● **Aim**
In the blog post below, write out word for word everything from "2 Years Into This" down to "that stop me.".

● **Provided passage**
-- begin --

Archive | August, 2013

2 Years Into This

26 Aug

I am happy to say that this past July 25 marked my 2 year anniversary of having this blog. When I first started this blog it was out of frustration and curiosity. I was trying to do my family’s genealogy and place them into the context of local history, but I had no idea what African Americans were doing in Ripley at the time. There were a few books out there, but none of them discussed African American life in West Tennessee in any detail. I got the majority of what I know from my Mother in Law who without a doubt is my biggest inspiration for what I do here. I can still remember the looks I got when I would go into the genealogy room of the library there. I even recall when someone at the the library asked me why I would want to know who owned my family in a very negative way, but I didn’t let that stop me.

I can say that this last year I have experienced a tremendous amount of growth. I redesigned the blog, purchased the domain name, printed my first business cards and really began to treat this as a second job and not just a hobby. I truly thank each and every one of you who have stopped by, commented, or emailed. There are so many more stories to share about African American life in Ripley and I cannot do it without each one of you who are kind enough to share what you know.

Goals for the Next Year:

1.) I plan to really step up the Saving our Stories part of the website. It got a little side tracked by my summer research travel, but its going to make a come back!

2.) I plan to do more with mapping. Wouldn’t it be nice to be able to map the locations of former plantations? Using what I learned this summer at Virginia Tech I hope to make some progress on this.

3.) I plan to focus more on Henning. There is something about Henning that really has a hold on me.

4.) Who knows? But I am sure I will come up with another goal.

-- end --

● **Dataset excerpts**
-- begin --

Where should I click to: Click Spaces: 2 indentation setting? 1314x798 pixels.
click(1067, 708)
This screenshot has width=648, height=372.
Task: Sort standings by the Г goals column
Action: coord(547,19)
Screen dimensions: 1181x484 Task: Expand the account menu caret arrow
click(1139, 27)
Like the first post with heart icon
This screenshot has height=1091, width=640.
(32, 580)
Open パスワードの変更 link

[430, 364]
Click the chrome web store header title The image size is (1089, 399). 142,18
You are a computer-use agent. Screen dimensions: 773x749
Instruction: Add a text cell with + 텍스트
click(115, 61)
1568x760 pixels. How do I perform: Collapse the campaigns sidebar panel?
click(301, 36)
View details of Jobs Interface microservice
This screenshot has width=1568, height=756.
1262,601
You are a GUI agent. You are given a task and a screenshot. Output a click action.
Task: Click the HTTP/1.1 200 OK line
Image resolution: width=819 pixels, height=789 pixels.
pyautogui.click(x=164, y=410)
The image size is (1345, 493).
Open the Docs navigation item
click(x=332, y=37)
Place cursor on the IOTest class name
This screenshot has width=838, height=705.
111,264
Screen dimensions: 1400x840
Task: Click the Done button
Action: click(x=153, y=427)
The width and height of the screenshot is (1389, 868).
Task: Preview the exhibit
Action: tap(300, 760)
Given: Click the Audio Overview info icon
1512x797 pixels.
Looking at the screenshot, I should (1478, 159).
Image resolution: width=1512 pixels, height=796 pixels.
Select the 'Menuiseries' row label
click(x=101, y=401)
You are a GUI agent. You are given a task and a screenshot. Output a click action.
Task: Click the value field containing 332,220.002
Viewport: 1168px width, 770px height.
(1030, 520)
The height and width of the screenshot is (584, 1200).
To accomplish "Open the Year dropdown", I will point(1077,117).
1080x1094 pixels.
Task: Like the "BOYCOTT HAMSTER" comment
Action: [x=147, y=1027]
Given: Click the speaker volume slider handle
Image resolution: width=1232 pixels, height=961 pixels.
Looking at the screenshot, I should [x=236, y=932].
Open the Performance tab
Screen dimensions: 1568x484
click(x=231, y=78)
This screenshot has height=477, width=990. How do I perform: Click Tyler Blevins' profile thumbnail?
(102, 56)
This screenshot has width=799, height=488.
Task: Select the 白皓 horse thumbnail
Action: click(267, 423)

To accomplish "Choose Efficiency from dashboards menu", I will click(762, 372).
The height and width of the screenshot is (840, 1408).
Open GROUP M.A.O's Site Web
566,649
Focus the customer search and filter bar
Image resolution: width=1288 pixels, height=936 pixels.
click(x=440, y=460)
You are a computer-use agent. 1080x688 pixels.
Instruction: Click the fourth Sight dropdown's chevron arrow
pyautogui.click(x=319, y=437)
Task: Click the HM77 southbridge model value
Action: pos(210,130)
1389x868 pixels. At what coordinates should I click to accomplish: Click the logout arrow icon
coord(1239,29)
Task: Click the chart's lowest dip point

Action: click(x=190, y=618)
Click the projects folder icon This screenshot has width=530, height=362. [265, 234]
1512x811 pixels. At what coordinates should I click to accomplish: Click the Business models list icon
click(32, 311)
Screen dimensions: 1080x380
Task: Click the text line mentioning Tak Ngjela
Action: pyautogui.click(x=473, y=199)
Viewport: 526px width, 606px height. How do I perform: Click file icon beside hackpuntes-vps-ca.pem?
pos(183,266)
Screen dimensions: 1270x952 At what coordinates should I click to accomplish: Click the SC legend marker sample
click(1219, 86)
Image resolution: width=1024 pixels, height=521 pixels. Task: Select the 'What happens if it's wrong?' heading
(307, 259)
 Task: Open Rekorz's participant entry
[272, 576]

-- end --

● **Complete answer**
2 Years Into This

26 Aug

I am happy to say that this past July 25 marked my 2 year anniversary of having this blog. When I first started this blog it was out of frustration and curiosity. I was trying to do my family’s genealogy and place them into the context of local history, but I had no idea what African Americans were doing in Ripley at the time. There were a few books out there, but none of them discussed African American life in West Tennessee in any detail. I got the majority of what I know from my Mother in Law who without a doubt is my biggest inspiration for what I do here. I can still remember the looks I got when I would go into the genealogy room of the library there. I even recall when someone at the the library asked me why I would want to know who owned my family in a very negative way, but I didn’t let that stop me.